[erlang-questions] Debug support on for guards?

Richard O'Keefe ok@REDACTED
Mon May 3 01:21:26 CEST 2010


On May 2, 2010, at 7:52 PM, Henning Diedrich wrote:

> Hi folks,
>
> is there a way to add detail to a function_clause error messages? Be  
> it guards or patterns that don't match?
>
> On a crash, I would like to clarify what guard failed, or even warn  
> the programmer that this guard exists when it may not be intuitive.

Why?  What is the programmer supposed to do about it?
More to the point, what is the *program* supposed to do about it?

>
> 1
>
> This is written, I believe, as it should:
>
> milli_epoch({Mega, Sec, Micro}) when
>   is_integer(Mega), is_integer(Sec), is_integer(Micro),
>   Mega >= 0, Sec >= 0, Micro >= 0 ->
>    Mega * ?BILLION + Sec * 1000 + trunc(Micro / 1000).

In a strictly typed language like Ada, one would arrange for it
to be _impossible_ to construct a record that didn't pass the test.

Is this something the Dialyzer can help with?

Why not separate the task into two issues:
(A) do the main job
(B) diagnose the problem
As a general rule, doing this means that someone can call the (B)
function for some value long before calling the (A) function.

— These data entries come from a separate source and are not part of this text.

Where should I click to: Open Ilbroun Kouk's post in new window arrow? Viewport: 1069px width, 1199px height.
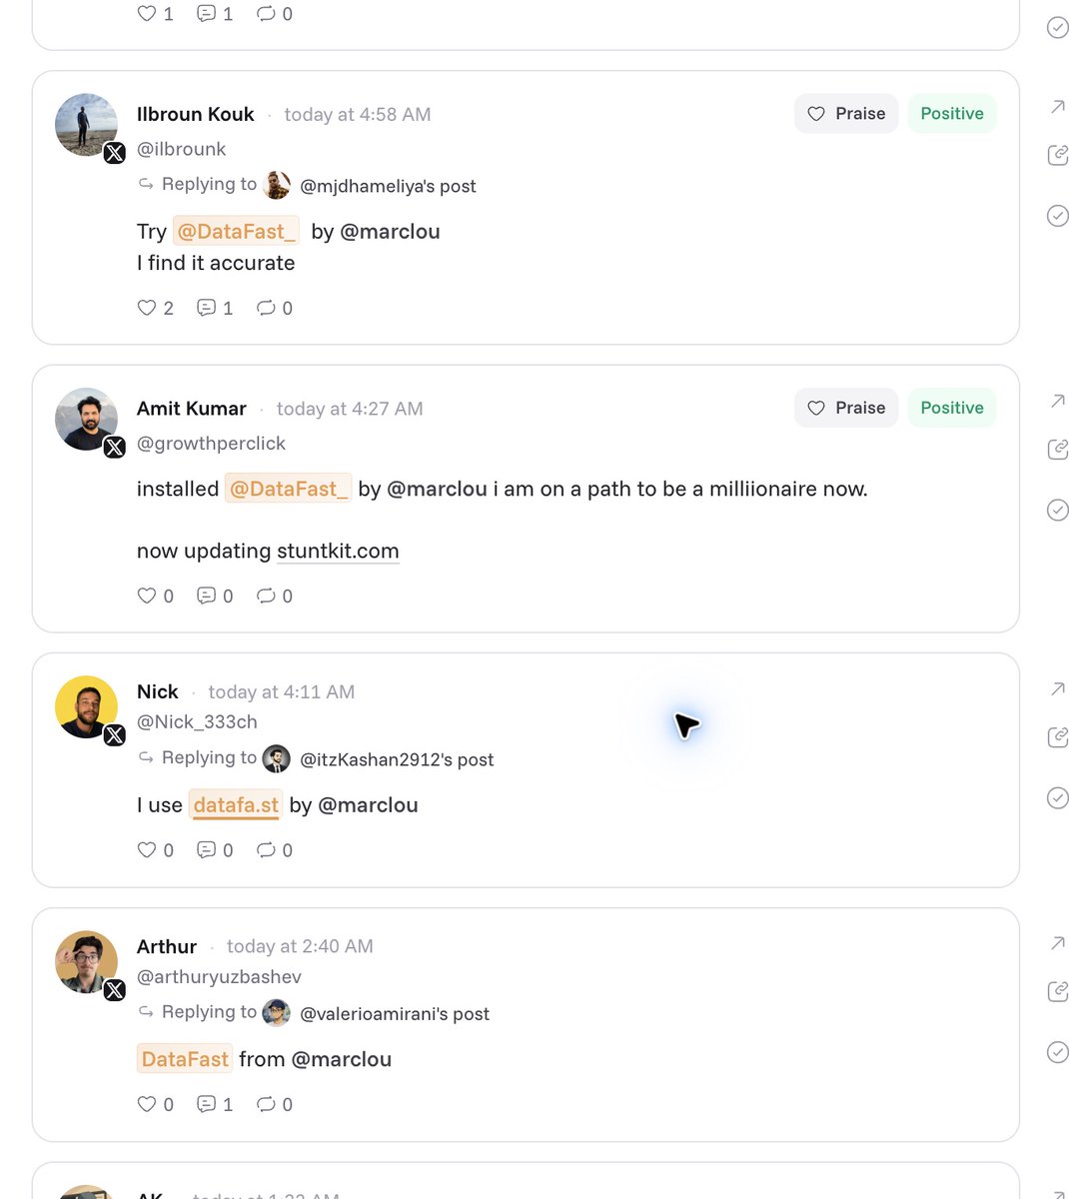click(x=1057, y=107)
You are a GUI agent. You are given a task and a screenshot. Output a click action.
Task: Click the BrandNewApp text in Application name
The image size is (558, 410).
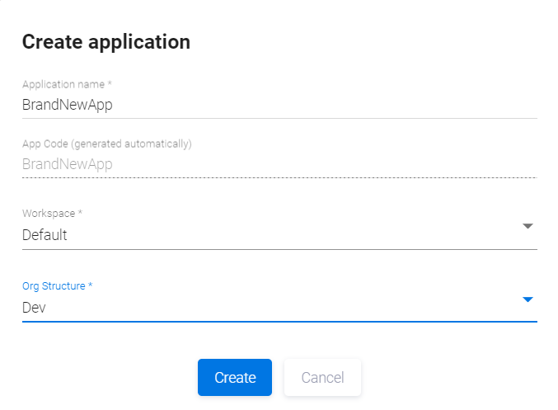pyautogui.click(x=67, y=105)
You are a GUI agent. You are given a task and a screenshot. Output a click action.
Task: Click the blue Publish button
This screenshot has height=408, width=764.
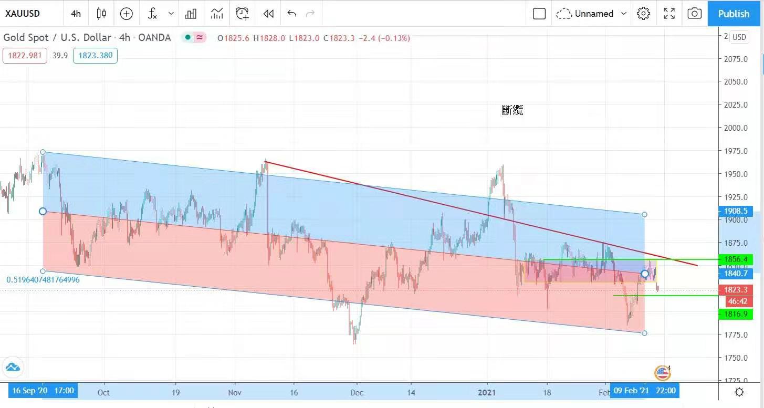coord(734,14)
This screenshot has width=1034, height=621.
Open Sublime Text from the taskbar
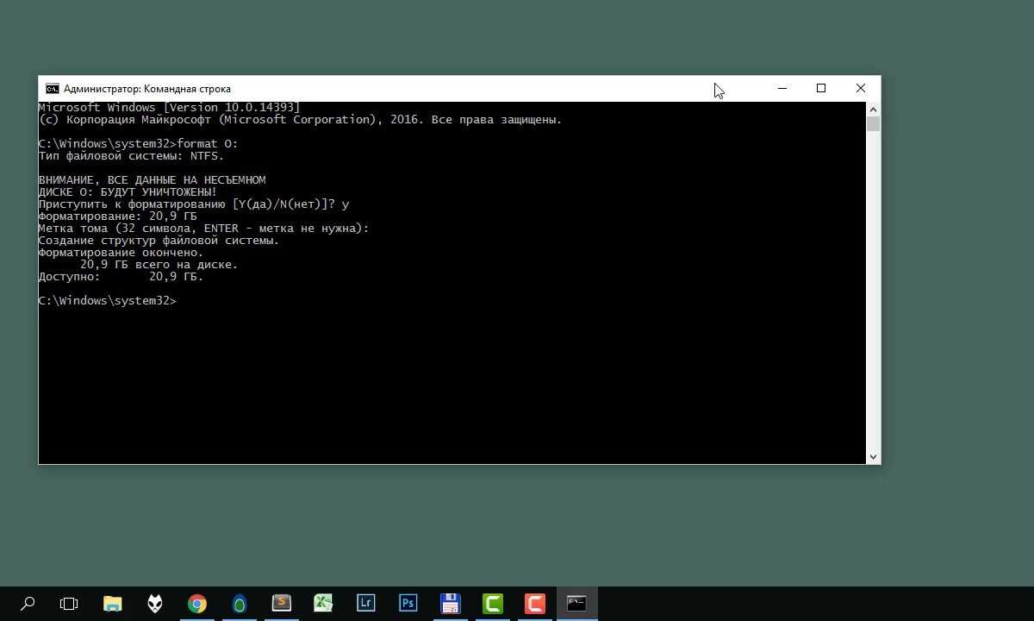pyautogui.click(x=282, y=604)
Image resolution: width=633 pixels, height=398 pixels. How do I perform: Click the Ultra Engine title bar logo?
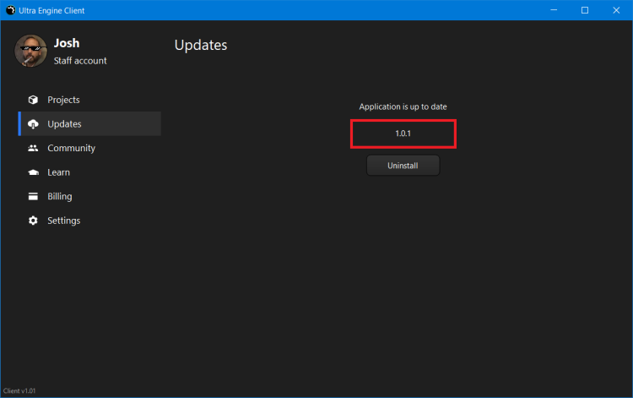pos(10,10)
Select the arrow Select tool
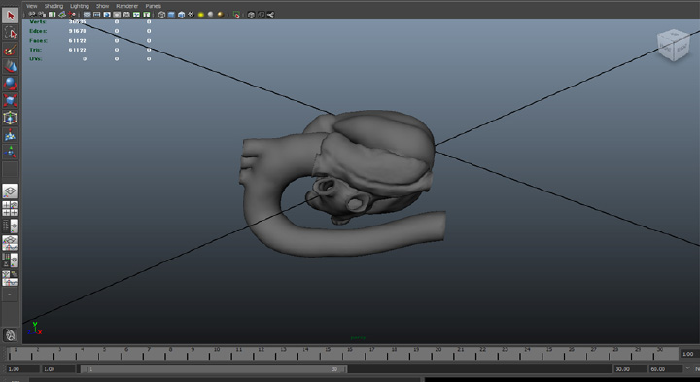Image resolution: width=700 pixels, height=382 pixels. point(11,16)
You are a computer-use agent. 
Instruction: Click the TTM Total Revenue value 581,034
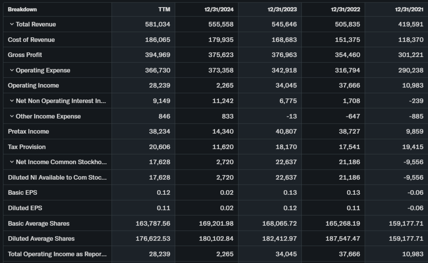click(x=158, y=24)
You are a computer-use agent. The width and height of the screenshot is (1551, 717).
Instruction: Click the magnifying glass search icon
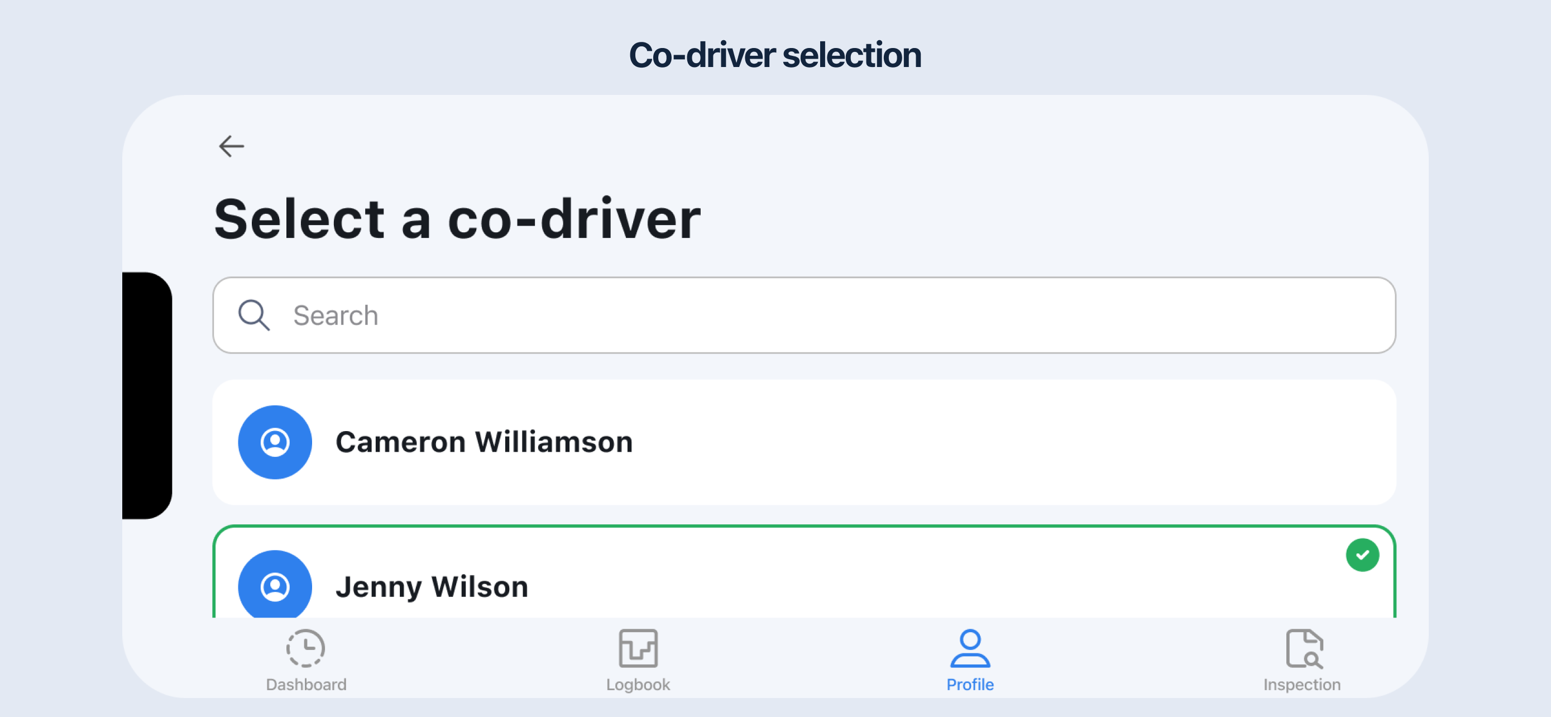click(254, 315)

The (A) function can then be streamlined.
For example, the Mega >= 0, Sec >= 0, Micro >= 0 tests can be
removed.  Not only is the function perfectly safe without them,
but one expects to be able to do arithmetic on timestamps, and
that means that if {M,S,U} is valid, one also *expects* that
{-M,-S,-U} should be valid.  (M,S,U should all be non-negative
or all be non-positive, but that's not what the code above tests.)